== Problems to work on ==
[a] Copy the listing word for word, from the top line to the last, but leave out the pictures.
[b] Pick up the piece on Delcy Rodriguez and her family after its final sentence and keep writing it.

== Source extract ==
· · · · ·

Delcy Rodriguez was seven years old in 1976, when her father was tortured and beaten to death as a political prisoner in Venezuela. Jorge Antonio Rodriguez was the 34-year-old co-founder of the Socialist League, a leftist political party, whom the government accused of a leading role in the kidnapping of William Niehous, a suspected CIA officer working under cover as an Owens Corning executive.
Jorge Rodríguez was arrested and died in state custody after interrogation by Venezuelan intelligence agents. While the official cause of death was listed as a heart attack, his autopsy found that he had suffered severe injuries consistent with torture, including seven broken ribs, a collapsed chest, and a detached liver.
Delcy studied law in Caracas and Paris and became a labor lawyer, while her older brother Jorge became a psychiatrist. Delcy and her mother, Delcy Gomez, were in London during the failed US-backed coup in Venezuela in 2003, and they denounced the coup from the Venezuelan embassy in interviews with the BBC and CNN.
Delcy and her older brother Jorge soon joined Hugo Chavez’s Bolivarian government, and rose to a series of senior positions under Chavez and then Maduro: Delcy served as Foreign Minister from 2014 to 2017, and Economy and Finance Minister from 2020 to 2024, as well as Oil Minister and Vice President; Jorge was Vice President for a year under Chavez and then Mayor of Caracas for 8 years.

· · · · ·

== Dataset records ==
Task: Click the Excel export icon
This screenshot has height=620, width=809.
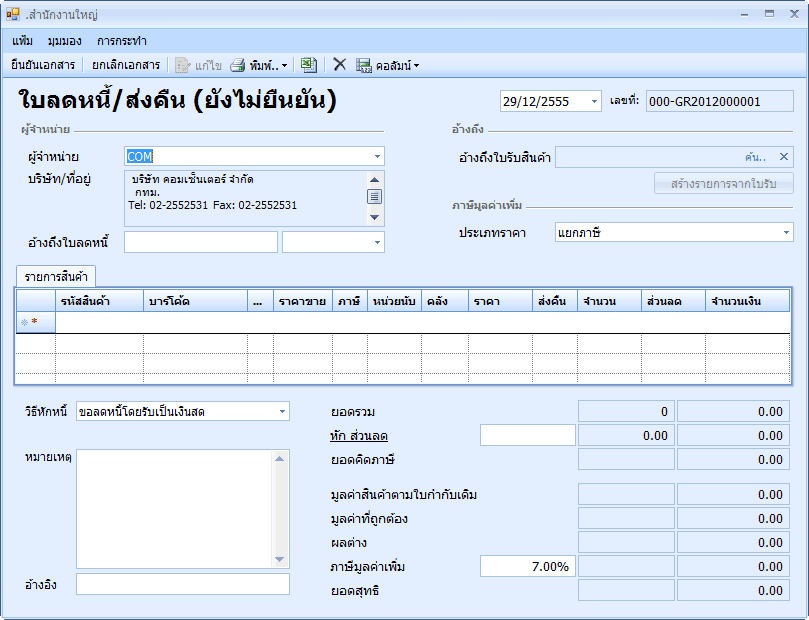Action: (309, 65)
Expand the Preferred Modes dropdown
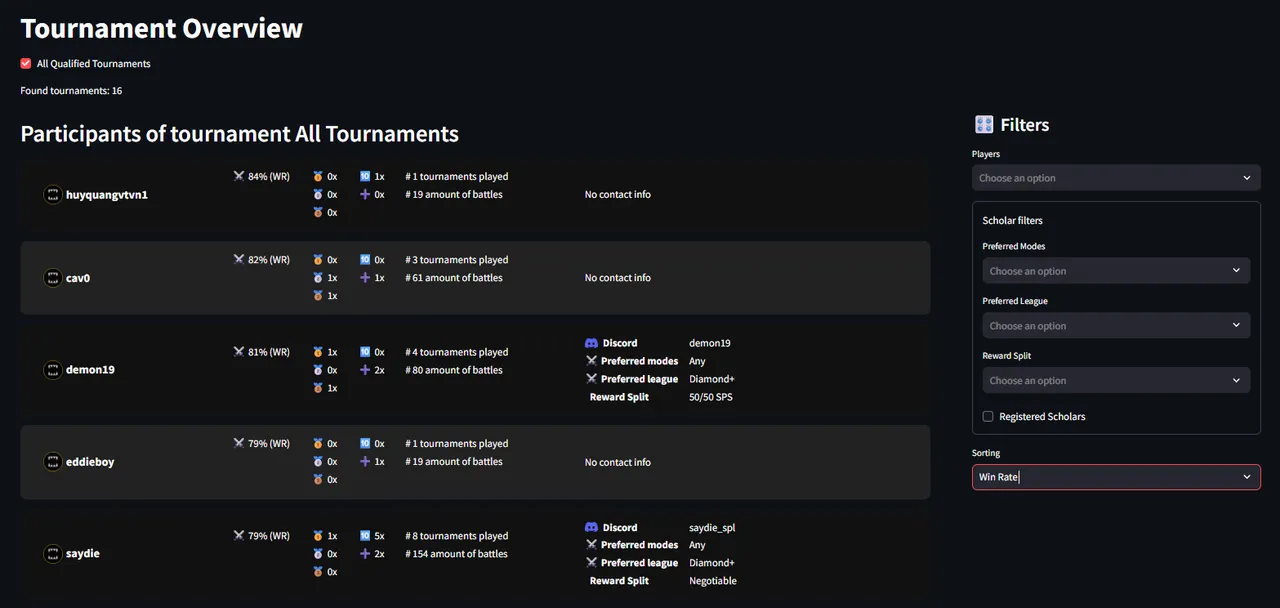 point(1116,271)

· · · · ·

== Results by task ==
[a]
Task: Click the Excel export icon
This screenshot has height=620, width=809.
Action: (309, 65)
Expand the Preferred Modes dropdown
 point(1116,271)

[b]
On January 5th 2026, it fell to Jorge, now the president of the National Assembly, to swear in his sister as acting president, after the illegal US invasion and abduction of President Maduro. Delcy Rodriguez told her people and the world,
“I come as the executive vice president of the constitutional president of the Bolivarian Republic of Venezuela, Nicolas Maduro Moros, to take the oath of office. I come with pain for the suffering that has been caused to the Venezuelan people after an illegitimate military aggression against our homeland. I come with pain for the kidnapping of two heroes who are being held hostage in the United States of America, President Nicolas Maduro and the first combatant, first lady of our country, Cilia Flores. I come with pain, but I must say that I also come with honor to swear in the name of all Venezuelans. I come to swear by our father, liberator Simon Bolivar.”
In other public statements, acting president Rodriguez has struck a fine balance between fierce assertions of Venezuela’s independence and a pragmatic readiness to cooperate peacefully with the United States.
On January 3rd, Delcy Rodriguez declared that Venezuela would “never again be anyone’s colony.” However, after chairing her first cabinet meeting the next day, she said that Venezuela was looking for a “balanced and respectful” relationship with the United States. She went on to say, “We extend an invitation to the government of the US to work jointly on an agenda of cooperation, aimed at shared development, within the framework of international law, and that strengthens lasting peaceful coexistence,”
In a direct message to Trump, Rodriguez wrote, “President Donald Trump: our peoples and our region deserve peace and dialogue, not war. That has always been President Nicolás Maduro’s conviction and it is that of all Venezuela at this moment. This is the Venezuela I believe in and to which I have dedicated my life. My dream is for Venezuela to become a great power where all decent Venezuelans can come together. Venezuela has the right to peace, development, sovereignty and a future.”
Alan McPherson, who chairs the Center for the Study of Force and Diplomacy at Temple University in the US, calls Delcy Rodriguez “a pragmatist who helped stabilize the Venezuelan economy in recent times.” However, speaking to Al Jazeera, he cautioned that any perceived humiliation by the Trump administration or demands seen as excessive could “backfire and end the cooperation,” making the relationship a “difficult balance to achieve.”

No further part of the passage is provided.